• _What to do_
For this exercise, reproduce the entries below exactly, but only from the line containing "Writing Process (40, 2279)" through the line containing "Mont Kiara, Kuala Lumpur (268, 2340)", both included.

• _Record extracts_

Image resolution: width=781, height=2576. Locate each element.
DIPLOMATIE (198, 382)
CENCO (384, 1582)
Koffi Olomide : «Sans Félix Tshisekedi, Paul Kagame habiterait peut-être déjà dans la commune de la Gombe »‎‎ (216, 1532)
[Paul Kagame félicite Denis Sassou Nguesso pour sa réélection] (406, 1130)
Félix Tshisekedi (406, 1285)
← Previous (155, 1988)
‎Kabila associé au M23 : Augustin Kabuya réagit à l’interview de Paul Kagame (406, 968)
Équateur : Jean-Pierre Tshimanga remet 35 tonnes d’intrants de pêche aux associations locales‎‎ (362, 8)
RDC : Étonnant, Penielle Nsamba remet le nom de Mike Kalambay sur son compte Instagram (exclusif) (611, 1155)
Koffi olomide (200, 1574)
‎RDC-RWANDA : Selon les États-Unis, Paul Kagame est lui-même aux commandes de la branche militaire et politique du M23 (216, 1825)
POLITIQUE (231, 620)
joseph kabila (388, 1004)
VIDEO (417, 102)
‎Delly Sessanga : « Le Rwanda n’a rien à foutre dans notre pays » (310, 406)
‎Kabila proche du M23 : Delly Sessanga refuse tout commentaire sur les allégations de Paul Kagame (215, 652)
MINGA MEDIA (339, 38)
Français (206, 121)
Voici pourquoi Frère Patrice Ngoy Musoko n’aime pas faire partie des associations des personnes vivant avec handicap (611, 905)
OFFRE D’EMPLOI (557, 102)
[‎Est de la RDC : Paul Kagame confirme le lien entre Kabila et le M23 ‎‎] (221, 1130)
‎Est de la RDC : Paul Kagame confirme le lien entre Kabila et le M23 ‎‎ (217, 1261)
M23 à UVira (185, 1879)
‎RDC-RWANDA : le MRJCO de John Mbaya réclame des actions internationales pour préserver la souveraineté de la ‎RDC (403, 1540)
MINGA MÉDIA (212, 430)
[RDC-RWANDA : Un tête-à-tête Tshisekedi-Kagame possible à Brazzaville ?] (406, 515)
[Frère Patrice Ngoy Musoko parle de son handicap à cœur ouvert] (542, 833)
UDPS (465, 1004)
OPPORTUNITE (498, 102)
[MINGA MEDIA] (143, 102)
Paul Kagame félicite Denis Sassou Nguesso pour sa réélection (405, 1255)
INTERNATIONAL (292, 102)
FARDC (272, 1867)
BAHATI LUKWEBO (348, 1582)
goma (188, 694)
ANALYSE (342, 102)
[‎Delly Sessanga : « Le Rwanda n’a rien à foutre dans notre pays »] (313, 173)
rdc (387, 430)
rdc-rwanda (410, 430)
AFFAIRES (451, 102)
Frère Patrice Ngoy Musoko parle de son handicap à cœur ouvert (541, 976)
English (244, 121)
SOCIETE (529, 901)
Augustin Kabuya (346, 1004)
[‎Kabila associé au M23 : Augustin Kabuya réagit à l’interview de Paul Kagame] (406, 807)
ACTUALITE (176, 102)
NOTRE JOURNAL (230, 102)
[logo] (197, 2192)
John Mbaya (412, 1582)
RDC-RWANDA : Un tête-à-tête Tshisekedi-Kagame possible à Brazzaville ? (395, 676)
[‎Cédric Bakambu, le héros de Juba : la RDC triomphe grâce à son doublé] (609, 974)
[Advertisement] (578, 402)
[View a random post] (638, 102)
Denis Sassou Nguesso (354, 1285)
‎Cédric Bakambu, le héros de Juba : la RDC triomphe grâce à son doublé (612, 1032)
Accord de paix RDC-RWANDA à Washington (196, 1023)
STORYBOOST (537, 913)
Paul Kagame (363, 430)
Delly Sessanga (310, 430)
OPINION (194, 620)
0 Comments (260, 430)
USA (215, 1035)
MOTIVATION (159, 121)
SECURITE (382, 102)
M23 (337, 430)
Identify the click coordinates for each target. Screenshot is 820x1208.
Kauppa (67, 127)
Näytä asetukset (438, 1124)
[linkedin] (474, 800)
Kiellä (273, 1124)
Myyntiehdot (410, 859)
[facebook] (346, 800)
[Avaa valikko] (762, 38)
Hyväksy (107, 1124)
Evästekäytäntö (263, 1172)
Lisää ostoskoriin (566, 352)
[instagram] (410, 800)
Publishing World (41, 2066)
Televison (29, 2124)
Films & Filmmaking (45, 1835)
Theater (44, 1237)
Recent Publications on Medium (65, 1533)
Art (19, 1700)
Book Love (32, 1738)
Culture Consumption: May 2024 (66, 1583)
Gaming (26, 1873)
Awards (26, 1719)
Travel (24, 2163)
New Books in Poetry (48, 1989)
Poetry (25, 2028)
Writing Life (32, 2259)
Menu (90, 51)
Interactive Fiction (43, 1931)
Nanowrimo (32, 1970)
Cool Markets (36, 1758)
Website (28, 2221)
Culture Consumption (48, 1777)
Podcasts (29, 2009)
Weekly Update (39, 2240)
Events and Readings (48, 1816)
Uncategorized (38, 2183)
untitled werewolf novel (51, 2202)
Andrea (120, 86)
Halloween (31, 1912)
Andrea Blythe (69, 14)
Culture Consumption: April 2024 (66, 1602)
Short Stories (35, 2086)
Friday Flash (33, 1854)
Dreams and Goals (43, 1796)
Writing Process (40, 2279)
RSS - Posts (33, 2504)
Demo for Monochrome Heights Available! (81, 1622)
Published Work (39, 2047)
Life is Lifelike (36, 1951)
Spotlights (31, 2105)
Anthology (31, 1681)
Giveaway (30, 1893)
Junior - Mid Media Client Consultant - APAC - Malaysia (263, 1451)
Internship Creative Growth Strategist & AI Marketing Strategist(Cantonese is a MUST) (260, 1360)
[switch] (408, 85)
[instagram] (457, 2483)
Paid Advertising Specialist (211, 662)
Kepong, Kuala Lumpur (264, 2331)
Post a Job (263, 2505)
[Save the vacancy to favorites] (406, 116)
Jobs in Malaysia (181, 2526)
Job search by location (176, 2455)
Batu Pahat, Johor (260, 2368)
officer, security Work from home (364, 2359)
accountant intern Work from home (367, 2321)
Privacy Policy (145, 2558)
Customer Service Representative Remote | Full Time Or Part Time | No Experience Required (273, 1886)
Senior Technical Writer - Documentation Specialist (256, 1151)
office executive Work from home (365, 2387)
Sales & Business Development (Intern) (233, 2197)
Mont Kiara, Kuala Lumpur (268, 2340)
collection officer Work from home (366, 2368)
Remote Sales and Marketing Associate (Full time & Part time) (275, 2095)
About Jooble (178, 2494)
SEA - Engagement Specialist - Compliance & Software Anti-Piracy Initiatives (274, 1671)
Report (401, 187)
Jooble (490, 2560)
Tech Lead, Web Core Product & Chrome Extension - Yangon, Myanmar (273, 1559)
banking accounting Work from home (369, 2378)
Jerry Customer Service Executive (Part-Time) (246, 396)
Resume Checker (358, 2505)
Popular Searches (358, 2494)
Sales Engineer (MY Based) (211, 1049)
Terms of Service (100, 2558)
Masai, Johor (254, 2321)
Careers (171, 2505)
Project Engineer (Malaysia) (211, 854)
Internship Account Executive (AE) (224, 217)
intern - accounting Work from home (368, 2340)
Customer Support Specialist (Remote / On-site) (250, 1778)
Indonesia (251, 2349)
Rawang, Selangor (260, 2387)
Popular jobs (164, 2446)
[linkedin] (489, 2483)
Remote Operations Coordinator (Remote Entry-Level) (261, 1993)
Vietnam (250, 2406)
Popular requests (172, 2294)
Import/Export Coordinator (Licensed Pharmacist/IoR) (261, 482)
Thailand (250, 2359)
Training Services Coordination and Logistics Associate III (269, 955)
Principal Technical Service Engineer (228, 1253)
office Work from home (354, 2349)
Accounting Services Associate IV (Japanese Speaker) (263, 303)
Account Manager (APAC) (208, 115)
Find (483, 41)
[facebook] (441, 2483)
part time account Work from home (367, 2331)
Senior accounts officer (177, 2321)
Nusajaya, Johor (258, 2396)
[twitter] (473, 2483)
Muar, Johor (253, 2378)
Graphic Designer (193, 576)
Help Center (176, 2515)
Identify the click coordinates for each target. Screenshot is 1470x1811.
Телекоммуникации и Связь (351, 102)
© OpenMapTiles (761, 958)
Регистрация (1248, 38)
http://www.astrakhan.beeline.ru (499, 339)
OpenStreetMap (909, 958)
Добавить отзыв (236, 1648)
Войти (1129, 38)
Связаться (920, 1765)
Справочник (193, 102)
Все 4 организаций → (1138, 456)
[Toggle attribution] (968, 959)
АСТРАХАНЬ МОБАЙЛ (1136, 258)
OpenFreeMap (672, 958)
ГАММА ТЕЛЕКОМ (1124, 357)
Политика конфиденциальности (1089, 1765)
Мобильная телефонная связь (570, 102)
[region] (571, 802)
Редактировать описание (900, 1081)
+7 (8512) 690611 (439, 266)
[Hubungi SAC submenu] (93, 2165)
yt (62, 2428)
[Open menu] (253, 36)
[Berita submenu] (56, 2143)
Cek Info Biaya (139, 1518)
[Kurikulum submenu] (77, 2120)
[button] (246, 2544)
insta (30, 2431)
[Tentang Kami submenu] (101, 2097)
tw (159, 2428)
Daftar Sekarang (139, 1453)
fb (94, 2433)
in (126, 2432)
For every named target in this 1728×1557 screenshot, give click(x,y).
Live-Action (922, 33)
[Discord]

• _Task answer_
Writing Process (40, 2279)
RSS - Posts (33, 2504)
Demo for Monochrome Heights Available! (81, 1622)
Published Work (39, 2047)
Life is Lifelike (36, 1951)
Spotlights (31, 2105)
Anthology (31, 1681)
Giveaway (30, 1893)
Junior - Mid Media Client Consultant - APAC - Malaysia (263, 1451)
Internship Creative Growth Strategist & AI Marketing Strategist(Cantonese is a MUST) (260, 1360)
[switch] (408, 85)
[instagram] (457, 2483)
Paid Advertising Specialist (211, 662)
Kepong, Kuala Lumpur (264, 2331)
Post a Job (263, 2505)
[Save the vacancy to favorites] (406, 116)
Jobs in Malaysia (181, 2526)
Job search by location (176, 2455)
Batu Pahat, Johor (260, 2368)
officer, security Work from home (364, 2359)
accountant intern Work from home (367, 2321)
Privacy Policy (145, 2558)
Customer Service Representative Remote | Full Time Or Part Time | No Experience Required (273, 1886)
Senior Technical Writer - Documentation Specialist (256, 1151)
office executive Work from home (365, 2387)
Sales & Business Development (Intern) (233, 2197)
Mont Kiara, Kuala Lumpur (268, 2340)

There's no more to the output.